La phrase qui vaut au Délégué général
de se retrouver devant les tribunaux est la suivante : «
Sur le nombre de morts (dans les camps nazis pendant la seconde
guerre mondiale) et sur la façon dont ils sont morts, les
historiens ont le droit d'en discuter ». « C’est
aux historiens spécialistes de le déterminer ».
« Ma phrase » précise Bruno Gollnisch «
ne portait pas sur l’existence des chambres à gaz
en général, mais répondait à une question
posée sur la différence entre camps de concentration
et camps d’extermination ».
Pour
la liberté d’expression
«
Je confirme mes propos de l'époque » a déclaré
Bruno Gollnisch lundi « mais pas ce que l'on m'a fait dire.
Il n'y a absolument rien de répréhensible dans ces
propos et je suis poursuivi pour avoir dit exactement la même
chose que Jacques Chirac, à savoir que ce n'est pas au
législateur de dire l'Histoire », a-t-il dit aux
journalistes. « Je n'attends rien de ce procès, je
trouve absolument scandaleux qu'on utilise l'appareil de la police
et de la justice dans une affaire de liberté d'expression
». Poursuivi par les officines habituelles pour une fois
au coude à coude – Licra, Mrap, SOS racisme…-,
le dirigeant frontiste encourt une peine d'un an de prison et
45.000 euros d'amende. De son côté, le comité
de soutien à Bruno Gollnisch a appelé à «
l’arrêt des procédures » à son
encontre, « sa réintégration à l’Université
», « l’abrogation des lois mémorielles
», « la restauration d’une pleine et entière
liberté d’expression ». Dans un tract distribué
aux abords du tribunal par la centaine de patriotes qui étaient
venus soutenir Bruno Gollnisch mardi matin, il est rappelé
qu’ « une enquête de la Brigade criminelle (!)
a innocenté le dirigeant frontiste. Perben, l’inefficace
ministre de la justice (…) qui brigue maintenant la Mairie
de Lyon, a personnellement ordonné qu’il soit poursuivi.
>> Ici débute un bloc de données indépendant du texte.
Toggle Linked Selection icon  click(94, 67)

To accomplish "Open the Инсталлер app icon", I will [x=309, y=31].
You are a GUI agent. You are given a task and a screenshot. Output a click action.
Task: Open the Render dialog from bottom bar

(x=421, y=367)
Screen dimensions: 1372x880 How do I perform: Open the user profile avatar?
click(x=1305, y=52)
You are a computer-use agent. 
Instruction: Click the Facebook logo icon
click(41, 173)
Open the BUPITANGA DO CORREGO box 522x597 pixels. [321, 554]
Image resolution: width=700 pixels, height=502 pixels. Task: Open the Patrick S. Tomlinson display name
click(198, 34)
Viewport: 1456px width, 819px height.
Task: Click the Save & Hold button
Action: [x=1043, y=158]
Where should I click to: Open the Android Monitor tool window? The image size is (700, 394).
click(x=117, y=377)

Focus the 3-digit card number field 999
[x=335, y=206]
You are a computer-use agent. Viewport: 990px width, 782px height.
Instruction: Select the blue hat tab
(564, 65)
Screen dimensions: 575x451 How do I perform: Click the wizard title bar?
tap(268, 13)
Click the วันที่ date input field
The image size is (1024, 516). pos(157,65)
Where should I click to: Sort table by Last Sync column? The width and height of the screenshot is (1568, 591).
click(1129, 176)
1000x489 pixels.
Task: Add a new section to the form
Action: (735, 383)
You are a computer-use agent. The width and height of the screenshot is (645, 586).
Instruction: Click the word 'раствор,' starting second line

Et le Parquet est contraint de cacher le document dans lequel
il reconnaissait l’innocence de Gollnisch ! Le juge d’instruction,
vice-Président du tribunal de Lyon a pris une ordonnance
très motivée de non-lieu en sa faveur, et renvoyé
ses insulteurs en correctionnelle pour diffamation. On retarde
le procès de ces diffamateurs ! Après le non-lieu,
la Cour d’Appel a ordonné un supplément d’instruction.
Là c’est le contraire : on veut juger Gollnisch sans
attendre la fin de l’instruction ! ». Une centaine
de juristes français et européens ont également
apporté leur soutien à Bruno Gollnisch.